Opener ‘Disease’ rivals ‘Monkey Business’ from Slave To The Grind
in the explosive intros category, lunging as it does from a discordant picked intro to a bone-crunching riff and scream combo Dave Grohl stopped writing after The Colour And Shape
. ‘Another Dick In The System’ and ‘White Trash’ echo Nikki Sixx and Tracii Guns’ defunct side-project Brides of Destruction
, taking glam-punk into the twenty-first century with razor-sharp production and sleazy power-chord riffs. Just as importantly, the trademark Skid Row gang vocals are present and correct after a disappointing showing last time around.
‘When God Can’t Wait’ is perhaps the most surprising cut on the album, an Celtic-punk/Oi! number that can’t help but recall Flogging Molly
as Solinger apes Dave King’s characteristic sneer as Snake’s precise guitar lines are impressive in place of the traditional accordion and fiddle arrangements. The metallic cover of U2 knock-offs The Alarm’s new wave hit ‘Strength’ is just as unexpected, but slots remarkably smoothly into the final spot on the disc’s first side, and the strength and versatility of Solinger’s voice is made clear as he out-Bonos Bono on the cleverly arranged track.
‘Shut Up Baby, I Love You’ and ‘Let It Ride’ are the most obvious reference points as regards the Bach-era, the former invoking his trademark yowl with ruthless Backyard Babies
-style aggression. and the latter bearing some significance to Slave To The Grind
’s punkier moments, a la ‘Riot Act.’ ‘White Trash,’ on the other hand, comes across as a sly dig at those who are most surely the band’s largest remaining demographic, the grand old yankee layabout. Aside from not being particularly funny, it’s an awkward mix of pop-metal and British punk on a CD that profits so well from the fusion on other tracks. More successful is ‘Love Is Dead,’ which adds to the formula a superbly understated goth rock guitar hook.

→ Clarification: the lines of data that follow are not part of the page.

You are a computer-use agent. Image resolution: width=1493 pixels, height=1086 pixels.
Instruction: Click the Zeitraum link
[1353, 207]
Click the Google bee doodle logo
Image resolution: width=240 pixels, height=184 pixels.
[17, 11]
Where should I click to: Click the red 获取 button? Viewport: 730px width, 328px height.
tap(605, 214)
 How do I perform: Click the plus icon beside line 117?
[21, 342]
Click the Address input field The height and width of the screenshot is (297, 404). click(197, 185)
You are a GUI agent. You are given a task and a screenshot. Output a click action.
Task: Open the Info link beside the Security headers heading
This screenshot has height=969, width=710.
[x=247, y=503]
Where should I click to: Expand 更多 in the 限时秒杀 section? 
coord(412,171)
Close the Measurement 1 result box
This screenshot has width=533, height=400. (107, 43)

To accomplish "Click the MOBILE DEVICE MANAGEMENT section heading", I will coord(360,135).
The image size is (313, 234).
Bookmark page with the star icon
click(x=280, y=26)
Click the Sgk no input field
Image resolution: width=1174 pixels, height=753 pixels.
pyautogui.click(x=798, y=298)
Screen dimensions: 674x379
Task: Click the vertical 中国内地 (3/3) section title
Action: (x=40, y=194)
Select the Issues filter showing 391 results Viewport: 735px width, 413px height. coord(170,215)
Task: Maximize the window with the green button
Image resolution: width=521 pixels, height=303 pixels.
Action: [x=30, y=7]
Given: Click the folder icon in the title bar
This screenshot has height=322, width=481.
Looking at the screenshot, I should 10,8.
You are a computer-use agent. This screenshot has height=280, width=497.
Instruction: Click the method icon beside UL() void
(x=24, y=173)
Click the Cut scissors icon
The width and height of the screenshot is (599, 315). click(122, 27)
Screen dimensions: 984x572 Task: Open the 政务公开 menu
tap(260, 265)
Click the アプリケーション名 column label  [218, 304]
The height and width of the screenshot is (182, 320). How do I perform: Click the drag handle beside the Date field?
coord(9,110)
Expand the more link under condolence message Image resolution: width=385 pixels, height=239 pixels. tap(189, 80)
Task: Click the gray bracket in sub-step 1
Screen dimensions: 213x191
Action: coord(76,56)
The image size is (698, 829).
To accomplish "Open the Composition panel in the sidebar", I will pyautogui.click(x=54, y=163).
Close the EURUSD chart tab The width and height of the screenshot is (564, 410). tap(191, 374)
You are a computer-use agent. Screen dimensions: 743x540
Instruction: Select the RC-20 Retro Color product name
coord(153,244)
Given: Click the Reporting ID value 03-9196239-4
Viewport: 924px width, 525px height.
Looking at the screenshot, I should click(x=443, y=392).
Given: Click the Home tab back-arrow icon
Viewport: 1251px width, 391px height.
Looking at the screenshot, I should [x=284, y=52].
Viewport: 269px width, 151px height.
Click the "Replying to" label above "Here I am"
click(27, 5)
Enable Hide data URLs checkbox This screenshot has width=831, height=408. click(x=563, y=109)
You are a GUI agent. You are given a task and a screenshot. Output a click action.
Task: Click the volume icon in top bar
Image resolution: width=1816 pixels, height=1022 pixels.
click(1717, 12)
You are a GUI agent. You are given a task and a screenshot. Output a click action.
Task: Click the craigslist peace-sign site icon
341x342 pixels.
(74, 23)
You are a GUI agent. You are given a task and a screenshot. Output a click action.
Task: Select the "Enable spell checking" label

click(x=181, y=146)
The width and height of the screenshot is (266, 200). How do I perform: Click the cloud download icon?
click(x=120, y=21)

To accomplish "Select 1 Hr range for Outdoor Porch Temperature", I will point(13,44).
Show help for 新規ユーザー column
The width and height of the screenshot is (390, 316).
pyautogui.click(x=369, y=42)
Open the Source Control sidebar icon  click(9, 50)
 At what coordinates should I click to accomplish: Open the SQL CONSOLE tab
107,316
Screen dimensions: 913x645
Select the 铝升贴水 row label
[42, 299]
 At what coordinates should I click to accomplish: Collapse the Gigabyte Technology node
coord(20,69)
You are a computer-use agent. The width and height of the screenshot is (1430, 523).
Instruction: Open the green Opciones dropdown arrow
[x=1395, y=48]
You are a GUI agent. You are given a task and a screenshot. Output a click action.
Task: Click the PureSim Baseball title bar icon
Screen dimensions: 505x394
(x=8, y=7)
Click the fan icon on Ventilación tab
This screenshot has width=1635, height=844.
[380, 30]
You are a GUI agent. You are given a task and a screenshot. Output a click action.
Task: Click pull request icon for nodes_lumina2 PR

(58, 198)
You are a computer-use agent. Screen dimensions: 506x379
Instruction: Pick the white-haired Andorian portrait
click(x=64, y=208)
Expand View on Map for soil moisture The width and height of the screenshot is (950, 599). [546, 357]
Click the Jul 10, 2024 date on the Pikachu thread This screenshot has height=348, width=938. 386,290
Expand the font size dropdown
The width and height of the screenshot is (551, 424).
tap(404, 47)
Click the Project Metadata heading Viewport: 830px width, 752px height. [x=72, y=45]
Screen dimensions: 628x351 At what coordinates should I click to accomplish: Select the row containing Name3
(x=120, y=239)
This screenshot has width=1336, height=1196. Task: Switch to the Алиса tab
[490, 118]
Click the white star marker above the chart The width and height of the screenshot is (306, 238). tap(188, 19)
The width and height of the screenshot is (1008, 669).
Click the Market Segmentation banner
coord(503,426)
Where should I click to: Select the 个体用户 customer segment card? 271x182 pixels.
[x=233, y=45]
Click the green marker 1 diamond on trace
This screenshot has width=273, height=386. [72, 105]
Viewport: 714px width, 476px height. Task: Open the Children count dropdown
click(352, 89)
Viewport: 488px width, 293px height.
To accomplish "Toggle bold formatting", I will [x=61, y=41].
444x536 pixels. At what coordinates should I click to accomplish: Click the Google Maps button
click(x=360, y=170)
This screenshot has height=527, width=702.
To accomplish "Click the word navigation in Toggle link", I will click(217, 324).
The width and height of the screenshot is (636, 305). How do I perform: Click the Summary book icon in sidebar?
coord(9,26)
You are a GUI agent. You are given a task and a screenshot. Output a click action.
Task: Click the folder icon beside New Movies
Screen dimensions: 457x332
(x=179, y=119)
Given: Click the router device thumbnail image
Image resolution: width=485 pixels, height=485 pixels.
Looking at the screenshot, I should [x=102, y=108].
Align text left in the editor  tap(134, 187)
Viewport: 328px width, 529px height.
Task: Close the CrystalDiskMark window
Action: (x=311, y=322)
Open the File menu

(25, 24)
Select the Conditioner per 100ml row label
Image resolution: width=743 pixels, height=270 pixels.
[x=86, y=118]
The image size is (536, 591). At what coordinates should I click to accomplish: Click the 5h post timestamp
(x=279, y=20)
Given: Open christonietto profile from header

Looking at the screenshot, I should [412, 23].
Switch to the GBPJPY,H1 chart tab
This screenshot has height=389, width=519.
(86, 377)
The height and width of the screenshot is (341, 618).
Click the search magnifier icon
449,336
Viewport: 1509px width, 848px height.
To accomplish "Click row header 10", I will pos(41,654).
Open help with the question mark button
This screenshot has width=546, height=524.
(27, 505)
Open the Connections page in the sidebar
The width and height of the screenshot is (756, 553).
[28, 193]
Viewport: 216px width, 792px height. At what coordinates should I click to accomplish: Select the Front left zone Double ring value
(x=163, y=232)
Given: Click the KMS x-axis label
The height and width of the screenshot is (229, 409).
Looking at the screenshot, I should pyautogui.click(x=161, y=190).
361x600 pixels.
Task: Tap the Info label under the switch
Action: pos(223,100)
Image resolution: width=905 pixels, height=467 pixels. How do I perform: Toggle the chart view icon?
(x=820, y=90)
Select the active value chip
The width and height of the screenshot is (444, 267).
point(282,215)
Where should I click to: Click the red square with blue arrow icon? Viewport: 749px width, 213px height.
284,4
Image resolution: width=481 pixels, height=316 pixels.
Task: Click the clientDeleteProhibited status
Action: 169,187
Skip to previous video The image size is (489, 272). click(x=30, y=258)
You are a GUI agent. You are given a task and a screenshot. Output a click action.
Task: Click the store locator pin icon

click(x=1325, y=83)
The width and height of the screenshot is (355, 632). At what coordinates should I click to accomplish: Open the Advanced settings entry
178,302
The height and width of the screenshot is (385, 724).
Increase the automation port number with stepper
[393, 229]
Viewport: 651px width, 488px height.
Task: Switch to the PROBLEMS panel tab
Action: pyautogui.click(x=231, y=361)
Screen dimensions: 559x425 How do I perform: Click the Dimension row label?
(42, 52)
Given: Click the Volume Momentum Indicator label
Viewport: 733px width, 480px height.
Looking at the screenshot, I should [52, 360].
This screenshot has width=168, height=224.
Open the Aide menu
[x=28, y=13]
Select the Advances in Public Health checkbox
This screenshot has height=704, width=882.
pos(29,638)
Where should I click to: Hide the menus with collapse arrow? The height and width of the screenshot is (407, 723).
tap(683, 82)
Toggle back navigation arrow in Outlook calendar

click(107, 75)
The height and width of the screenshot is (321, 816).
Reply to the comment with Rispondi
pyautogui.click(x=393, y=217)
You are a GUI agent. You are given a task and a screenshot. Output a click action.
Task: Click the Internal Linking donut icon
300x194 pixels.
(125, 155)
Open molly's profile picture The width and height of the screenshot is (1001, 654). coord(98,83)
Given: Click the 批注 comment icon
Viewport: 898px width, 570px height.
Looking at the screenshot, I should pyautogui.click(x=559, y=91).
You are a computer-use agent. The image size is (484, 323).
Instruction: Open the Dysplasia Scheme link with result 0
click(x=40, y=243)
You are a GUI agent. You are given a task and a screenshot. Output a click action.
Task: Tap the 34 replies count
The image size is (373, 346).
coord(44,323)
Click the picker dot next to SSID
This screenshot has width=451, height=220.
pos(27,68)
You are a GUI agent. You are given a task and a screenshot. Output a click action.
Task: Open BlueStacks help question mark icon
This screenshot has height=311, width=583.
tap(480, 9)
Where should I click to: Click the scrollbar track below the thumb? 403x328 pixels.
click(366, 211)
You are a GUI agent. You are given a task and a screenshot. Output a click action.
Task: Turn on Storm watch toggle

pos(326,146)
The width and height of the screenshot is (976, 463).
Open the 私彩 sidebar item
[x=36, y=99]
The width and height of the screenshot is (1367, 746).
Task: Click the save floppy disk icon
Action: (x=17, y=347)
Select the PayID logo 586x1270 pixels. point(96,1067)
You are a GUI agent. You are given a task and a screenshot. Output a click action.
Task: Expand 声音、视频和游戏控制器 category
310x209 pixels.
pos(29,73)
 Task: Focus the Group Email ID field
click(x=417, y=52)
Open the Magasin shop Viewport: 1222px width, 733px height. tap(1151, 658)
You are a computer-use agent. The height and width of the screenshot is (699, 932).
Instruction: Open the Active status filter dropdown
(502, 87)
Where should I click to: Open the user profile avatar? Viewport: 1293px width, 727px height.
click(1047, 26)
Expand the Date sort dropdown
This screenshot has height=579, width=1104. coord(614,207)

‘You Lie’ pops up not once but twice on initial pressings of the album, first in its originally form and again with the very subtle addition of harmonica and lap steel. As a pop-country number with cynical, well-written lyrics, it’s relatively amusing, although rather timid by the standards of the genre that brought us ‘I Caught My Husband In Bed with the Fertilizer Gun.’ As it’s neither a standout track nor a particularly adaptable one, it’s difficult to see how its double-inclusion could be logically explained, but it’s a ray of sunshine sandwiched between the train-wreck (spaceship-wreck, even) ‘White Trash’ and the disposable Ataris-alike ‘Nothing.’
Revolutions Per Minute
’s major problem isn’t a major lack of quality, but a massive lack of cohesion. Taken as individual tracks, Revolutions Per Minute
is a very good, if unremarkable, collection of songs. As an album, however, it stutters and starts and never really picks up the momentum it threatens to build through the first few tracks. The number of styles present and the band’s ability and willingness to adapt are impressive, and for the most part the tracks are well-written, however the tracks don’t seem to be arranged in any real order, other than the good songs going at the front and the rest to the back.
The vital elements that made Skid Row such a great heavy metal band in the early nineties are simply too thin in the water this time around, and the album wanes in comparison to its predecessors as a result. While the punk and alternative rock elements aren’t new additions to the band’s sound by any means, as many critics have noted, they do some to come at the expense of the soaring melodies and break-neck dynamics that made Bach’s Skid Row such an exciting listen. Revolutions Per Minute
isn’t a bad album by any stretch, but they certainly can do better.